The real answers are, and always have been, found in the principles of the free market. Let the market set the interest rates. If we had been functioning under a true and transparent free market system, we would not be in the mess we are in today. Government, like the American household, needs to live within its means to get back on stable fiscal ground.
Weve been headed in the wrong direction since 1971. This week marks the 36th anniversary of Nixons decision to close the gold window, which convinced me to seek public office to call attention to the runaway money train that would come in the aftermath of that decision. The temptation to print and spend money with impunity, like the temptation to max out lines of credit, is too strong to for government to resist. While Nixon brokered exclusivity deals with OPEC to prop up demand for the tidal wave of green pieces of paper the Fed pumped into the markets, the world is tiring of marching to the beat of our drum in order to secure their energy needs. The house of cards Nixon built is now on the verge of collapsing on our heads, and on our childrens heads.
As the dollar weakens, it becomes ever clearer that we need a return to sound, commodity-based money for a secure future. Money based on real value, not empty promises and secretive backroom machinations, is the way to get out of the current calamity without causing even bigger problems.
Toddster thinks the coins can be made of pot metal, and that the Feds can force you to take them in any state.
The power to “regulate value” is not the power of alchemy. If there is no gold or silver in the coins, they are not gold or silver coins.
I bet you have one in your pants pocket right now.
Picky, picky. What I meant to say is that I didn’t know exactly what Toddster meant by a “fiat coin”.
I believe that those coins in your pocket are exactly what he means.
Excellent article, don’t you agree?
Goldbuggery garbage.
Not to defend Nixon too much, but he had no choice as the French were standing at the gold window saying "we'll take the rest, please"
I never said it was.
If there is no gold or silver in the coins, they are not gold or silver coins.
That's funny.
You might want to look up The United States Coinage Act of 1965. Congress, you know, the body that has Constitutional authority "To coin Money, regulate the Value thereof", said that they can be.
Post #94.
So we could back an $8 trillion money supply with an ounce of gold? So easy a caveman could do it.
What are you, an anti-Caveite.
I swear, this guy is the Louis Farrakhan of the GOP. At first, he starts talking about sensible things like loose credit, business discipline, and market economics, and you’re going “yeah, that’s right”.
Then he opens his mouth and says “and lets bring back the gold standard!”, and all the sane people just leave the room.
They are.
...and that the Feds can force you to take them in any state.
They can and do.
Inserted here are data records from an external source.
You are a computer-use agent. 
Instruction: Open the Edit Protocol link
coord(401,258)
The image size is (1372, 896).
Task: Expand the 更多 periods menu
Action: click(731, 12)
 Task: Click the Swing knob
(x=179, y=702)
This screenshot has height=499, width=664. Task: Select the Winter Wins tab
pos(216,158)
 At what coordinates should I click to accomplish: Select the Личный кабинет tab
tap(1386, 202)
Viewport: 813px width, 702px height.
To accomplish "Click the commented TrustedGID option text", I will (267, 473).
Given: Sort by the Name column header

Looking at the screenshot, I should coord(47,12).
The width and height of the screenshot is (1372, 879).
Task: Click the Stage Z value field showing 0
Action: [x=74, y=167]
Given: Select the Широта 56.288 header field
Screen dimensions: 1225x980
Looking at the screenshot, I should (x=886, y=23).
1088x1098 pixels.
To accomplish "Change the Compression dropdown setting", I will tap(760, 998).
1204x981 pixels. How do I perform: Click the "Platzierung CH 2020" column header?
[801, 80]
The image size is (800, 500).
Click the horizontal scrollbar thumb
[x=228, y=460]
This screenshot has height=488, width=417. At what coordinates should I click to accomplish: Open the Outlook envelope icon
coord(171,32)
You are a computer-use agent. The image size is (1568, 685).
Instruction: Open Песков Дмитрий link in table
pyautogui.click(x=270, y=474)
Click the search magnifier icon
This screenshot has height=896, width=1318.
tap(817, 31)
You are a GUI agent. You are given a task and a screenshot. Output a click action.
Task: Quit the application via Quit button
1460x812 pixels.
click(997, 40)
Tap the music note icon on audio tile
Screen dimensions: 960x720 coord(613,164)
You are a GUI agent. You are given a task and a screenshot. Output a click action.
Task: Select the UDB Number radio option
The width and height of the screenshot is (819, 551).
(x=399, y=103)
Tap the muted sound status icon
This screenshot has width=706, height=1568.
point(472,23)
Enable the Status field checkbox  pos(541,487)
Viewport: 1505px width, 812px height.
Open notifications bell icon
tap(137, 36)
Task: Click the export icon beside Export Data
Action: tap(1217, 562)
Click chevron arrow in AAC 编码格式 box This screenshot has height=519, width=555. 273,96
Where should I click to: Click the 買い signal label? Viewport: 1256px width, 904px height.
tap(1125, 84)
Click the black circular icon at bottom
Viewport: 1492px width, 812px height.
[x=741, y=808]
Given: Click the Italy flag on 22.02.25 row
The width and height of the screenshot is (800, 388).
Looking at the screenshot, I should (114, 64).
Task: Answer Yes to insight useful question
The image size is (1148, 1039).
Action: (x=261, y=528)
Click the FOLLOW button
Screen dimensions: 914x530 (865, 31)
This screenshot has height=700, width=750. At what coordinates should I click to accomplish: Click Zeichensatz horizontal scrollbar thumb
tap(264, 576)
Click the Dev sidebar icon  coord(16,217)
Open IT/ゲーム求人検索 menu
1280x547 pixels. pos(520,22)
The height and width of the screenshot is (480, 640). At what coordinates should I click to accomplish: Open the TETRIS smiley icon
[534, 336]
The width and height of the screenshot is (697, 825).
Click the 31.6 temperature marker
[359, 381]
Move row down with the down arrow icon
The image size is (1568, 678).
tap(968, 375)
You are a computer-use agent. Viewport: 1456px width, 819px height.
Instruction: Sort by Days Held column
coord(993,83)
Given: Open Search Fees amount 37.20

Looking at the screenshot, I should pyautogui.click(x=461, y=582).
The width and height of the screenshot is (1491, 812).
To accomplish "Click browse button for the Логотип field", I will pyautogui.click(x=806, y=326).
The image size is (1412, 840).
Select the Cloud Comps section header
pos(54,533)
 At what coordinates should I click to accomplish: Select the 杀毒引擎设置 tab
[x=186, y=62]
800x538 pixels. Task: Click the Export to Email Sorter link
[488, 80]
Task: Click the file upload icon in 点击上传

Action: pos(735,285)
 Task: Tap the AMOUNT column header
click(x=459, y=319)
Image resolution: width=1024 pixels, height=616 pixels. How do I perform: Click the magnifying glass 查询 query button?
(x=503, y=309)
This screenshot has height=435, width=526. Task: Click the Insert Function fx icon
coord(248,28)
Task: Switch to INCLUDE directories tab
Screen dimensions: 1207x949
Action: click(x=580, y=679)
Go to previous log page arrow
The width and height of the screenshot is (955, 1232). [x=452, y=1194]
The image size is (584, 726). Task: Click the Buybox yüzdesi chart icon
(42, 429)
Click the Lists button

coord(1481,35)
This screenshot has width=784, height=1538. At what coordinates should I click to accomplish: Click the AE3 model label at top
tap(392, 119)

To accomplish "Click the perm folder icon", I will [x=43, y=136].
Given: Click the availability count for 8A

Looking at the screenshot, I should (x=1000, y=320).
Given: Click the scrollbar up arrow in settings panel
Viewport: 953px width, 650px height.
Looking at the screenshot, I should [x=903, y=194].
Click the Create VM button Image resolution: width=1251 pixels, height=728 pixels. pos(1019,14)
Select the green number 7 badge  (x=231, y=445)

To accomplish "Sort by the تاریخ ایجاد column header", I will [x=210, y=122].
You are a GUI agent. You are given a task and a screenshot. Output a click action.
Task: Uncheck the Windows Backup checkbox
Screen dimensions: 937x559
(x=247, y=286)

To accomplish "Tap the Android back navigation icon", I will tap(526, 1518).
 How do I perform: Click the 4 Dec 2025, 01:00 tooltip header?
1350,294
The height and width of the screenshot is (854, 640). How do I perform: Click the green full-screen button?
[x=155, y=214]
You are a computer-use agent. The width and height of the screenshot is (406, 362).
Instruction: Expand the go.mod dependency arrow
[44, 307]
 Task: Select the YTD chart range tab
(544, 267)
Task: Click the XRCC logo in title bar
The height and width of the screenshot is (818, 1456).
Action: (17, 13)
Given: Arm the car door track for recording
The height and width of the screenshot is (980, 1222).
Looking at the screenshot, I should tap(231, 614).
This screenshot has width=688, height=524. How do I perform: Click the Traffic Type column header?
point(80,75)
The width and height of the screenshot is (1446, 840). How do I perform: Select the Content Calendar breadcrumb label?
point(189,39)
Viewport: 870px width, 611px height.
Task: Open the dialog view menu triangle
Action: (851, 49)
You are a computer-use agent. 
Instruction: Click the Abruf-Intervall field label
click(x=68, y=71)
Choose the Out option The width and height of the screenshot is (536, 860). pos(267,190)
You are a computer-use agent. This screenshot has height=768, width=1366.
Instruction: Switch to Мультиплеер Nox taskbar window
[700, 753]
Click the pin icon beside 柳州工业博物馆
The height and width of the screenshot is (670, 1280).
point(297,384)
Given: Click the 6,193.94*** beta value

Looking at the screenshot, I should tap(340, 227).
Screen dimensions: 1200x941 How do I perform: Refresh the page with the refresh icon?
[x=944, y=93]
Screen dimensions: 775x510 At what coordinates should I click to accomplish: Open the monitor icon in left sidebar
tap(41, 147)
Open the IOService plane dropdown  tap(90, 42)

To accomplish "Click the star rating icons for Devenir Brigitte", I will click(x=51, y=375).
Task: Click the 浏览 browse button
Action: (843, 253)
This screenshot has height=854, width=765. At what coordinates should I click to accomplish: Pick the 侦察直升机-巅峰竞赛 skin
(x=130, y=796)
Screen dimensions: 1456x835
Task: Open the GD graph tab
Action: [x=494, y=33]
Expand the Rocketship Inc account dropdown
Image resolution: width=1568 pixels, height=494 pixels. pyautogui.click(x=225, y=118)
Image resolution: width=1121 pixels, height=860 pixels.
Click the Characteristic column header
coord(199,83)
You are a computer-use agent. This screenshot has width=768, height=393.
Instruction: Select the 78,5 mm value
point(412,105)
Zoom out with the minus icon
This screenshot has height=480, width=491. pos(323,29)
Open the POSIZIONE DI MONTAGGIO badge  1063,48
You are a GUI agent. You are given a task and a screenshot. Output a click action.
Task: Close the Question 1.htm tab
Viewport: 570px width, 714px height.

You probably have a pocket full of them right now.
I meant, so easy, a goldbug could do it. Yeah, that's the ticket.
Please help me find that in the constitution.
Disclaimer: Opinions posted on Free Republic are those of the individual posters and do not necessarily represent the opinion of Free Republic or its management. All materials posted herein are protected by copyright law and the exemption for fair use of copyrighted works.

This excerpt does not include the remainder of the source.